__EXERCISE DESCRIPTION__. Could you retype every record below exactly as it appears?

▼

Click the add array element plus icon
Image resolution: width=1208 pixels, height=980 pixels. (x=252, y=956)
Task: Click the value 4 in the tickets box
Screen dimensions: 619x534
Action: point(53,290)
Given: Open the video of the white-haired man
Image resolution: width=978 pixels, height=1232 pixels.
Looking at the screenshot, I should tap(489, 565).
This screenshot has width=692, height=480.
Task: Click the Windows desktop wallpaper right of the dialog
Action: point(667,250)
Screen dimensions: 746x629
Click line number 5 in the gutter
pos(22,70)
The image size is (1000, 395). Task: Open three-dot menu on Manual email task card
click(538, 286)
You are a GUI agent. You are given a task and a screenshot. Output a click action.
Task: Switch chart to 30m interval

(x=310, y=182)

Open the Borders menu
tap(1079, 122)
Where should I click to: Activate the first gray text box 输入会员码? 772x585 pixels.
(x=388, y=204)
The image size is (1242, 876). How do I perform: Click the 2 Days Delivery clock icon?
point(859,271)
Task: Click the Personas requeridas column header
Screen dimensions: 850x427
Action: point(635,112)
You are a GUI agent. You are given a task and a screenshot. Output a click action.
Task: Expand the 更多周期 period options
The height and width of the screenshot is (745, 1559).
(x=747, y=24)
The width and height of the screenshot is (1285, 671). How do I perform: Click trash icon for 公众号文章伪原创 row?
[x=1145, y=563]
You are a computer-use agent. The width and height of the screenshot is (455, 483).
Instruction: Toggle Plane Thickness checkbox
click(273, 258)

▲

__FINAL ANSWER__.
Click the add array element plus icon
Image resolution: width=1208 pixels, height=980 pixels. (x=252, y=956)
Task: Click the value 4 in the tickets box
Screen dimensions: 619x534
Action: point(53,290)
Given: Open the video of the white-haired man
Image resolution: width=978 pixels, height=1232 pixels.
Looking at the screenshot, I should tap(489, 565).
This screenshot has width=692, height=480.
Task: Click the Windows desktop wallpaper right of the dialog
Action: point(667,250)
Screen dimensions: 746x629
Click line number 5 in the gutter
pos(22,70)
The image size is (1000, 395). Task: Open three-dot menu on Manual email task card
click(538, 286)
You are a GUI agent. You are given a task and a screenshot. Output a click action.
Task: Switch chart to 30m interval

(x=310, y=182)

Open the Borders menu
tap(1079, 122)
Where should I click to: Activate the first gray text box 输入会员码? 772x585 pixels.
(x=388, y=204)
The image size is (1242, 876). How do I perform: Click the 2 Days Delivery clock icon?
point(859,271)
Task: Click the Personas requeridas column header
Screen dimensions: 850x427
Action: point(635,112)
You are a GUI agent. You are given a task and a screenshot. Output a click action.
Task: Expand the 更多周期 period options
The height and width of the screenshot is (745, 1559).
(x=747, y=24)
The width and height of the screenshot is (1285, 671). How do I perform: Click trash icon for 公众号文章伪原创 row?
[x=1145, y=563]
You are a computer-use agent. The width and height of the screenshot is (455, 483).
Instruction: Toggle Plane Thickness checkbox
click(273, 258)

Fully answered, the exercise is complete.